Prognostic value of magnetic resonance imaging in patients with clinically isolated syndrome conversion to multiple sclerosis: A meta-analysis
Background: Numerous studies have investigated the associations of brain or spinal cord MRI with the risk of developing Multiple Sclerosis (MS) in people with Clinically Isolated Syndrome (CIS), however, the findings are uncertain. Therefore, we performed a meta-analysis based on 24 publications to comprehensively evaluate such associations. Materials and Methods: The databases of EMBASE and MEDLINE (January 1980-August 2011) were searched electronically for all relevant studies. Data were extracted from each study independently by both reviewers using a predefined structured spreadsheet. The quality of each study was assessed independently by two reviewers according to Newcastle-Ottawa Scale for reading cohort study proposed by Deeks et al. The meta-analysis including 24 qualified studies was performed by using the Cochrane Collaborations RevMan5.0 software. Results: Twenty-four identified studies met the inclusion criteria and minimum quality threshold. A meta-analysis of cohort studies indicated that the CISs having MRI lesions did have significantly increased risk for MS (risk ratio [RR] = 3.71, 95% confidence interval [CI], 3.27-4.21, P < 0.00001).
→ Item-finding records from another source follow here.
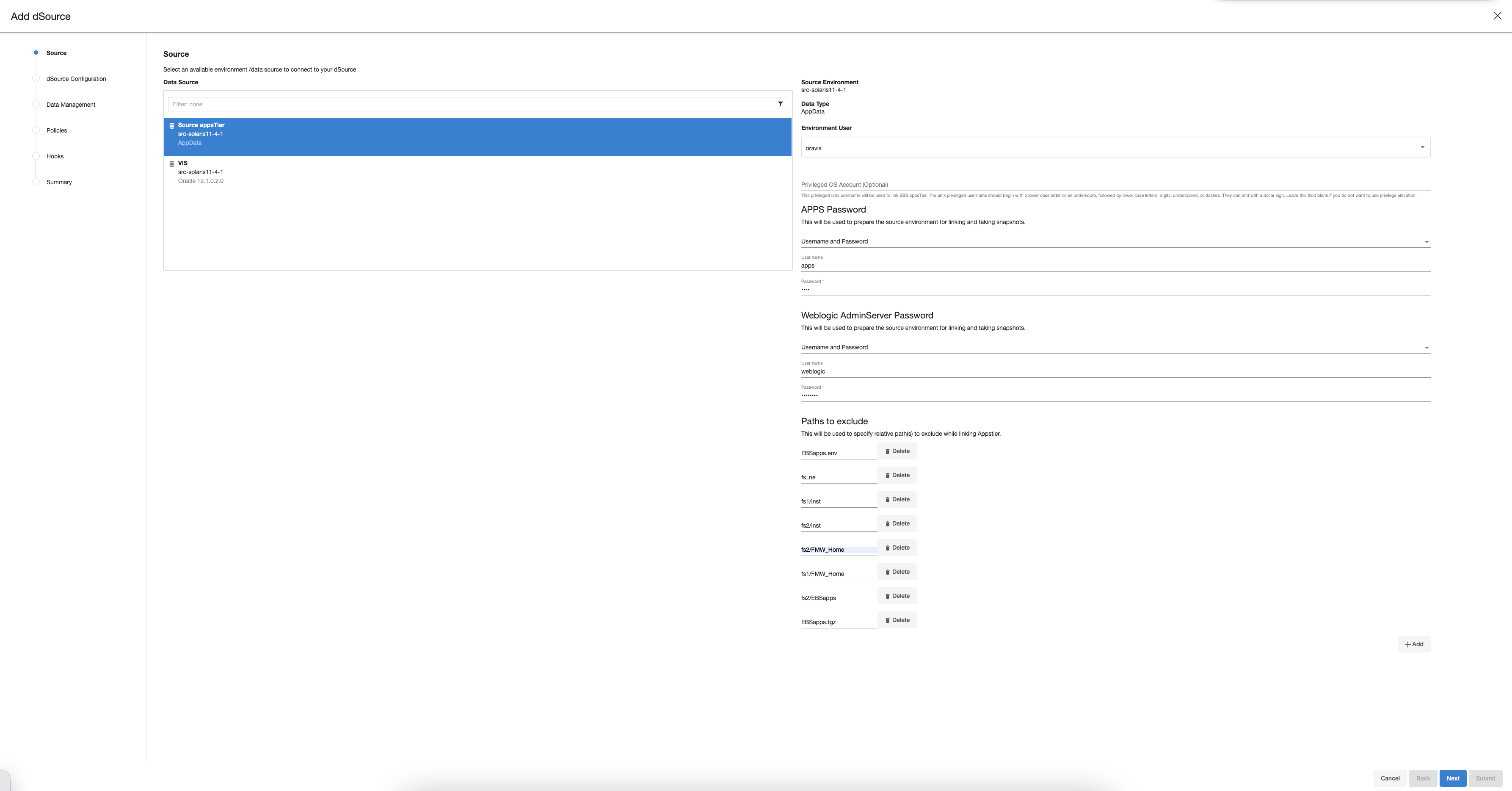Image resolution: width=1512 pixels, height=791 pixels.
Task: Click the Next button
Action: tap(1453, 778)
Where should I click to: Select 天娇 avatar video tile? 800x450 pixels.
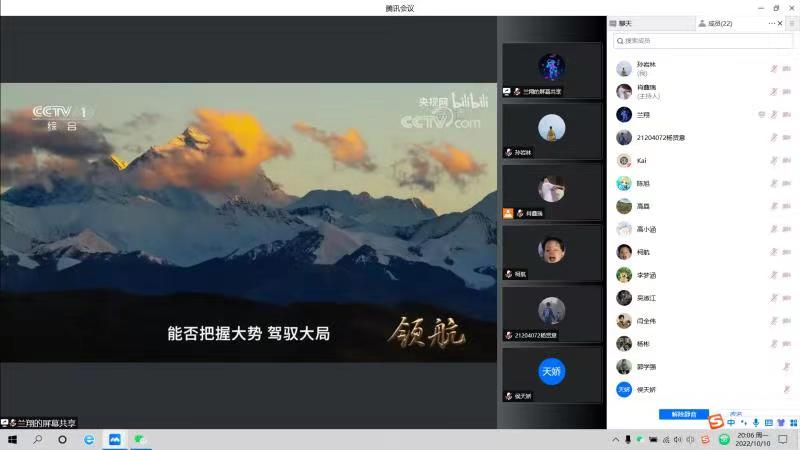tap(551, 374)
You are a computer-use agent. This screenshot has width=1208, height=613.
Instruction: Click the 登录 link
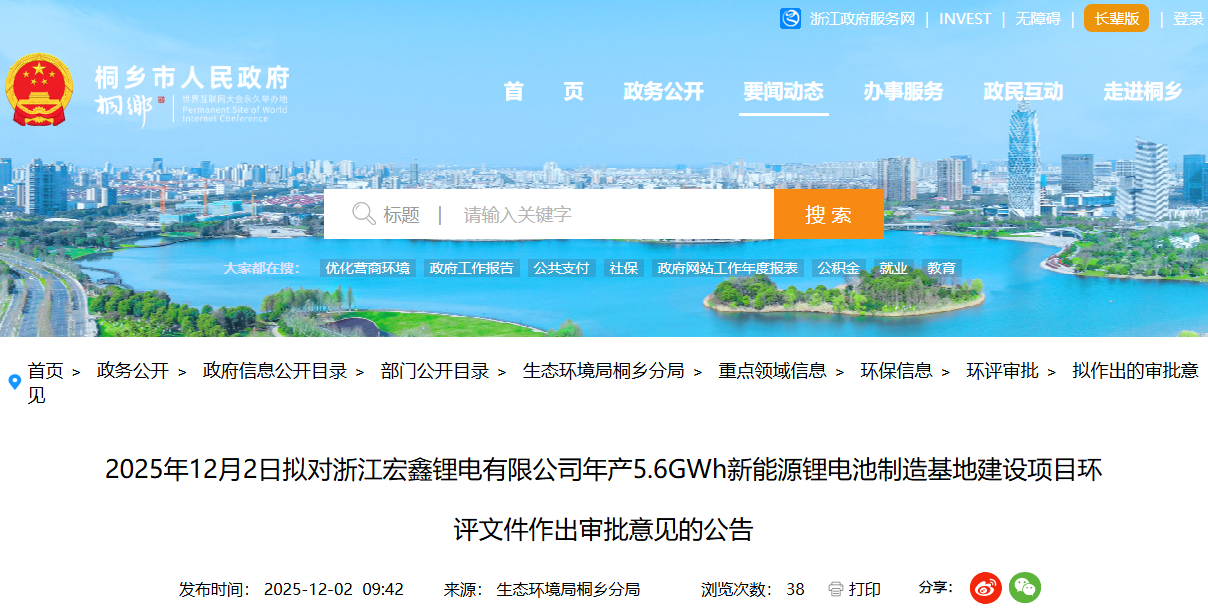pos(1189,18)
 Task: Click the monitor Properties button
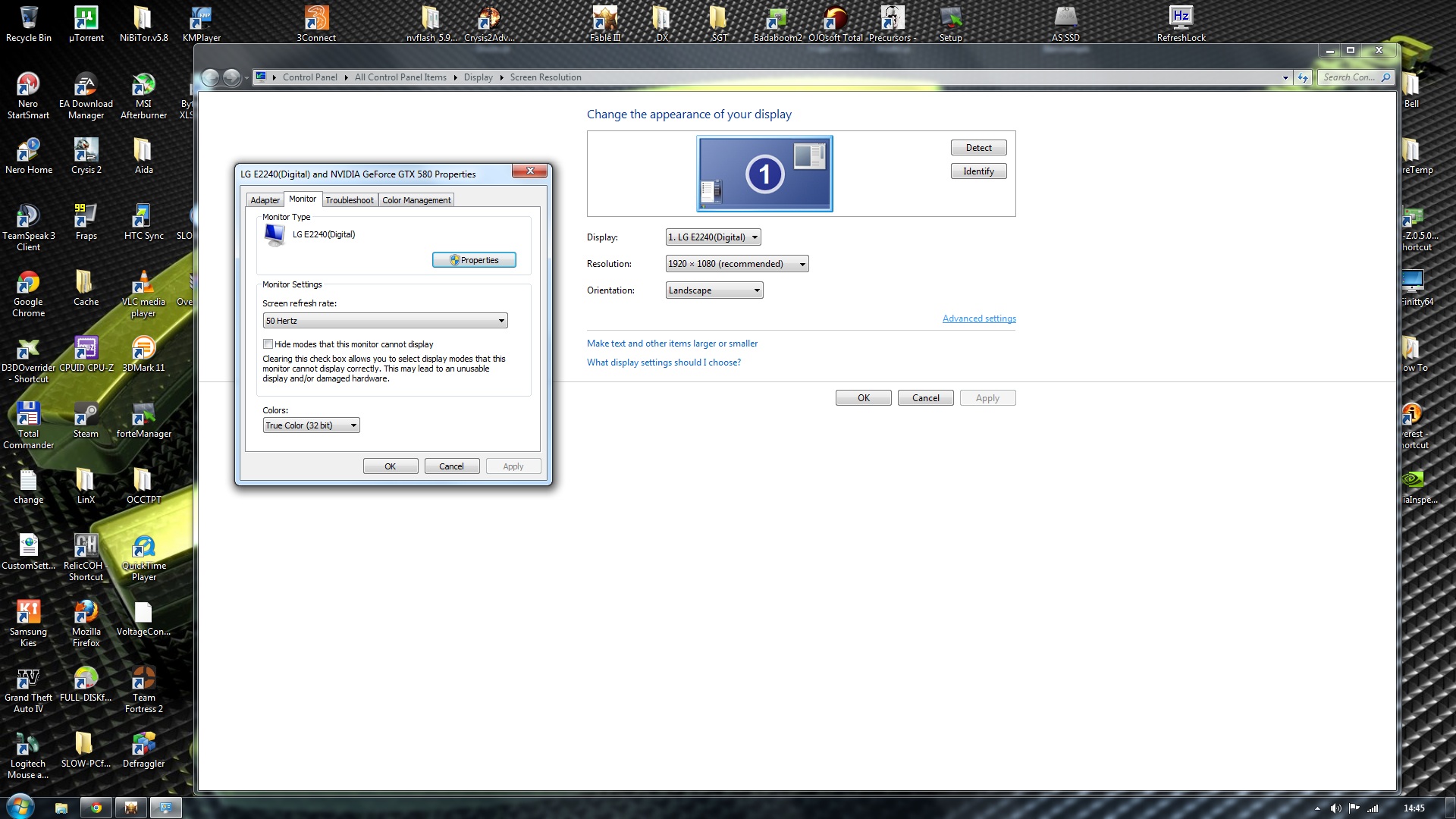point(474,260)
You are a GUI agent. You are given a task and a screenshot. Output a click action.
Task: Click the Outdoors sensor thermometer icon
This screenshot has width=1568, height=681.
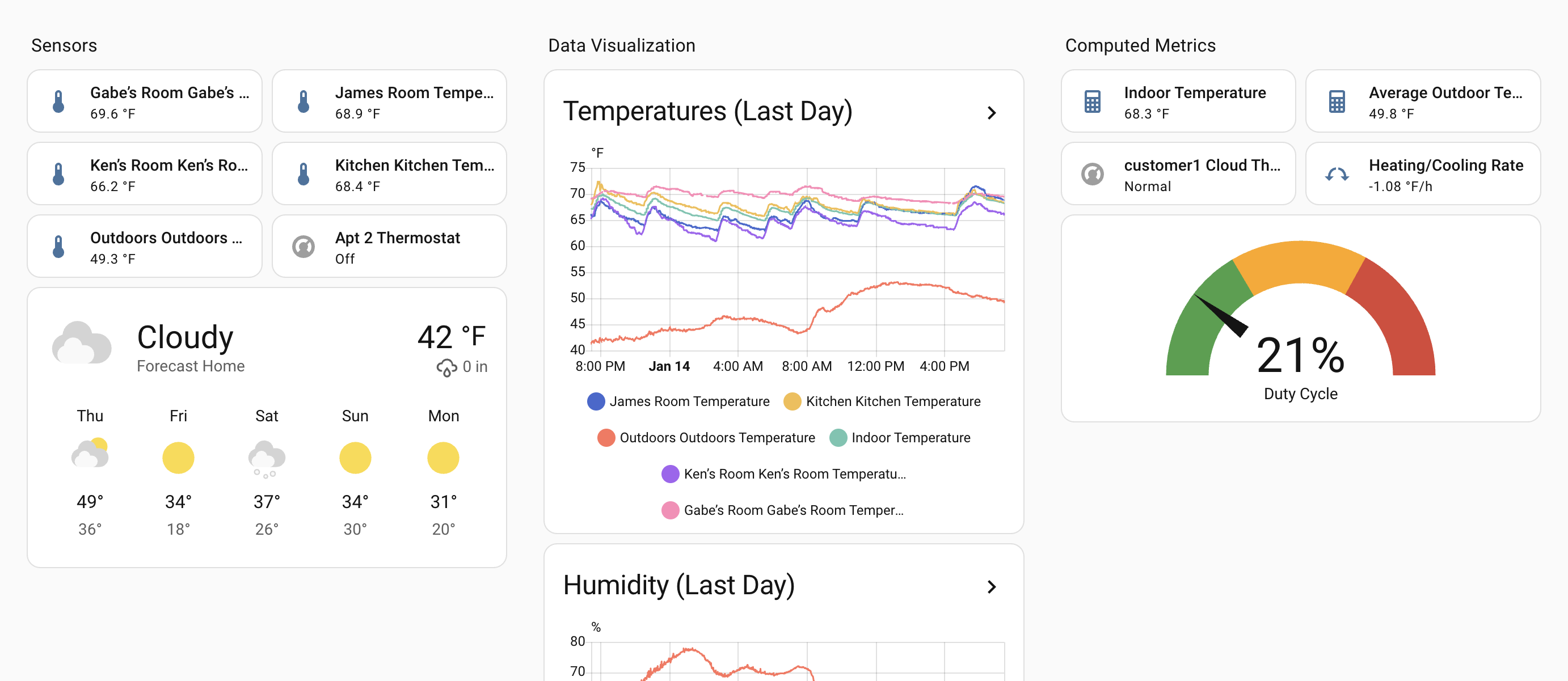click(58, 246)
In the subgroup analysis (according to the number of T2 lesions at baseline), the risk of developing MS in CIS patients with the medium MRI burden (4-9 lesions) was higher than with the low MRI burden (1-3 lesions) (RR = 0.66,95% CI, 0.45-0.95, P < 0.00001). While, no correlation was found in group between the medium MRI burden and the high MRI burden(>9 lesions) (RR = 0.97, 95% CI, 0.82-1.15, P = 0.72). Meanwhile, the CIS patients with abnormal baseline MRI, especially with infratentorial lesions, had a high risk of conversion to MS compared to patients without the such infratentorial lesions (RR = 1.37, % CI, 1.09-1.73, P = 0.0008). Conclusions: Despite some limitations, this meta-analysis established solid statistical evidence for an association between the presence or absence of MRI lesions within the brain or spinal cord MRI and the risk of developing MS, particularly for studies with large sample size. The CIS patients with abnormal baseline MRI, especially with infratentorial lesions, had a high risk of conversion to MS. However, this association warrants additional validation in larger and well designed studies.
Keywords: Clinically isolated syndrome, cohort study, magnetic resonance imaging meta-analysis, multiple sclerosis
Approximately 90% of patients with multiple sclerosis (MS) initially present with a clinically isolated syndrome (CIS), but convert to clinically definite multiple sclerosis (CDMS) when they develop a second attack.  It is important to identify patients at high risk of conversion to CDMS as early immunomodulatory treatment has the potential to delay conversion. Studies have shown that the age of first attack, season, clinical manifestations, cerebrospinal fluid, magnetic resonance imaging (MRI), gender, ethnicity and other factors can affect the prognosis of CIS. Advancements in imaging technologies, such as MRI offer the promise of more effective management strategies for MS. Until recently, confirmation of the diagnosis of MS has generally required the demonstration of clinical activity that is disseminated in both time and space. Nevertheless, with the advent of MRI techniques, occult disease activity can be demonstrated in 50-80% of patients at the time of the first clinical presentation.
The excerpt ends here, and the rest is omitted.